Work to complete
[1] Answer these questions using the Bloom filter thread.
(a) If a commit's first-parent diff has more than how many paths, is no filter stored for it?
(b) What share of commits did that limit cover in the sampled repos?
(c) About how much space would a Bloom filter for the ~250,000 entries take?
[2] Decide whether each statement agrees with the Bloom filter thread. Answer yes or no for each, and quote the words from the thread that settle it.
(a) Each filter is at least one 64-bit word in size.
(b) In the proof-of-concept, the 512 limit can already be set as a config option.
(c) The Azure Repos commit changed every CRLF to an LF.
[3] Reproduce the part of the Bloom filter thread that runs between "Just being curious" and "size is not.", inclusive.

Quoted passage

= = = = = = =

Re: [PATCH 0/4] Bloom filter experiment

Derrick Stolee <stolee@xxxxxxxxx> · Tue, 16 Oct 2018 09:03:14 -0400

On 10/16/2018 8:57 AM, Ævar Arnfjörð Bjarmason wrote:
On Tue, Oct 16 2018, Derrick Stolee wrote:

On 10/16/2018 12:45 AM, Junio C Hamano wrote:
Derrick Stolee <stolee@xxxxxxxxx> writes:

2. The filters are sized according to the number of changes in each
commit, with a minimum of one 64-bit word.
...
6. When we compute the Bloom filters, we don't store a filter for
commits whose first-parent diff has more than 512 paths.
Just being curious but was 512 taken out of thin air or is there
some math behind it, e.g. to limit false positive rate down to
certain threshold?  With a wide-enough bitset, you could store
arbitrary large number of paths with low enough false positive, I
guess, but is there a point where there is too many paths in the
change that gives us diminishing returns and not worth having a
filter in the first place?
512 is somewhat arbitrary, but having a maximum size is not.
In a normal source-code-control context, the set of paths modified
by any single commit ought to be a small subset of the entire paths,
and whole-tree changes ought to be fairly rare.  In a project for
which that assumption does not hold, it might help to have a
negative bloom filter (i.e. "git log -- A" asks "does the commit
modify A?" and the filter would say "we know it does not, because we
threw all the paths that are not touched to the bloom filter"), but
I think that would optimize for a wrong case.
A commit with many changed paths is very rare. The 512 I picked above
is enough to cover 99% of commits in each of the repos I sampled when
first investigating Bloom filters.

When a Bloom filter response says "maybe yes" (in our case, "maybe not
TREESAME"), then we need to verify that it is correct. In the extreme
case that every path is changed, then the Bloom filter does nothing
but add extra work.

These extreme cases are also not unprecedented: in our Azure Repos
codebase, we were using core.autocrlf to smudge CRLFs to LFs, but
when it was time to dogfood VFS for Git, we needed to turn off the
smudge filter. So, there is one commit that converts every LF to a
CRLF in every text file. Storing a Bloom filter for those ~250,000
entries would take ~256KB for essentially no value. By not storing a
filter for this commit, we go immediately to the regular TREESAME
check, which would happen for most pathspecs.

This is all to say: having a maximum size is good. 512 is big enough
to cover _most_ commits, but not so big that we may store _really_ big
filters.
Makes sense. 512 is good enough to hardcode initially, but I couldn't
tell from briefly skimming the patches if it was possible to make this
size dynamic per-repo when the graph/filter is written.
My proof-of-concept has it as a constant, but part of my plan is to make 
these all config options, as of this item in my message:

>>> 2. We need config values for writing and consuming bloom filters, 
but also to override the default settings.

I.e. we might later add some discovery step where we look at N number of
commits at random, until we're satisfied that we've come up with some
average/median number of total (recursive) tree entries & how many tend
to be changed per-commit.

I.e. I can imagine repositories (with some automated changes) where we
have 10k files and tend to change 1k per commit, or ones with 10k files
where we tend to change just 1-10 per commit, which would mean a
larger/smaller filter would be needed / would do.
I'm not sure a dynamic approach would be worth the effort, but I'm open 
to hearing the results of an experiment.

Thanks,
-Stolee

= = = = = = =

Provided data
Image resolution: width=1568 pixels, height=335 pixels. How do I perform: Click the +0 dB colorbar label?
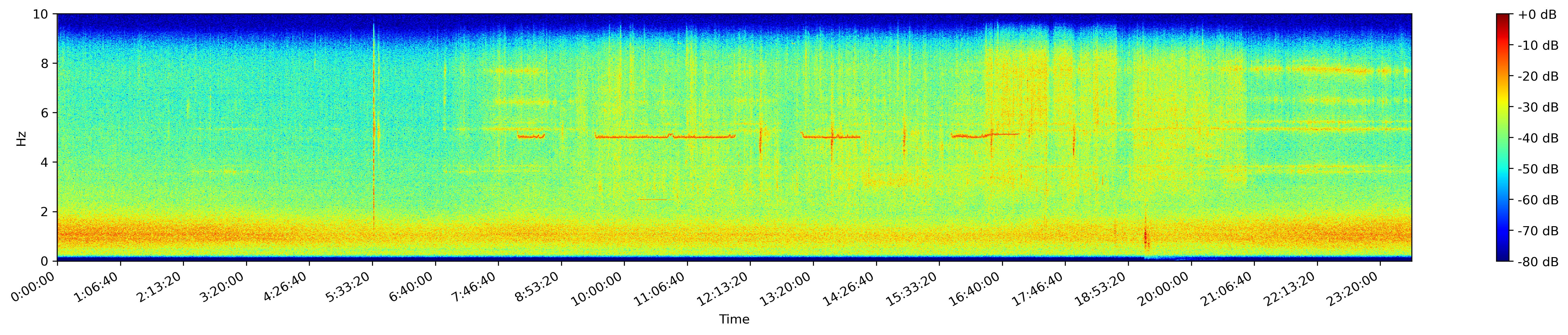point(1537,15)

= = = = = = =

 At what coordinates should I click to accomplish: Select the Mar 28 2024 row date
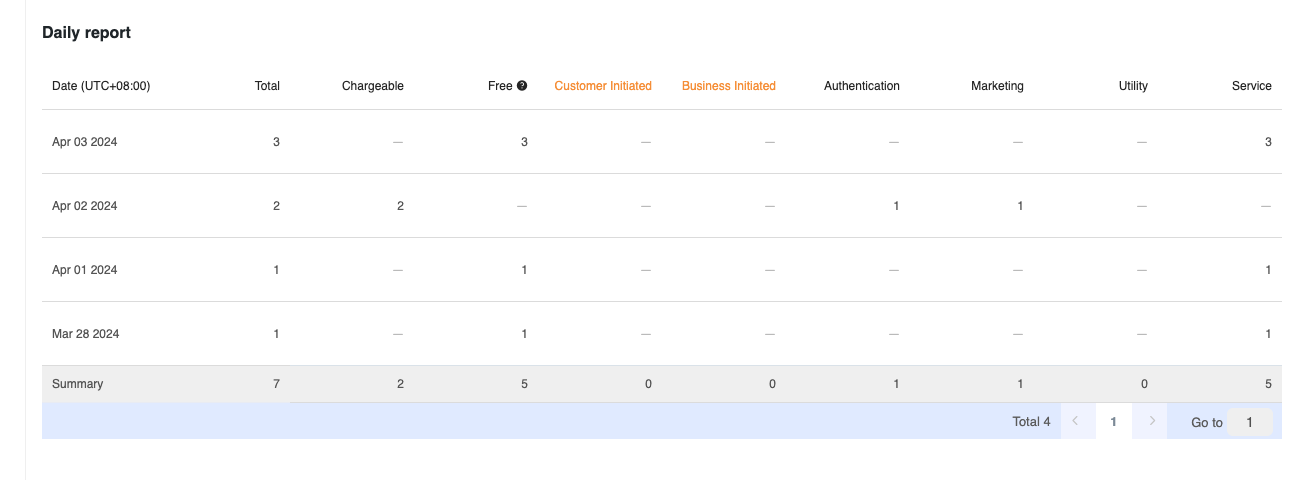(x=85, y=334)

= = = = = = =

Responses to the exercise
[1]
(a) 512 paths
(b) 99%
(c) About 256KB

[2]
(a) Yes: "with a minimum of one 64-bit word."
(b) No: "My proof-of-concept has it as a constant"
(c) No: "converts every LF to a CRLF in every text file"

[3]
Just being curious but was 512 taken out of thin air or is there
some math behind it, e.g. to limit false positive rate down to
certain threshold?  With a wide-enough bitset, you could store
arbitrary large number of paths with low enough false positive, I
guess, but is there a point where there is too many paths in the
change that gives us diminishing returns and not worth having a
filter in the first place?
512 is somewhat arbitrary, but having a maximum size is not.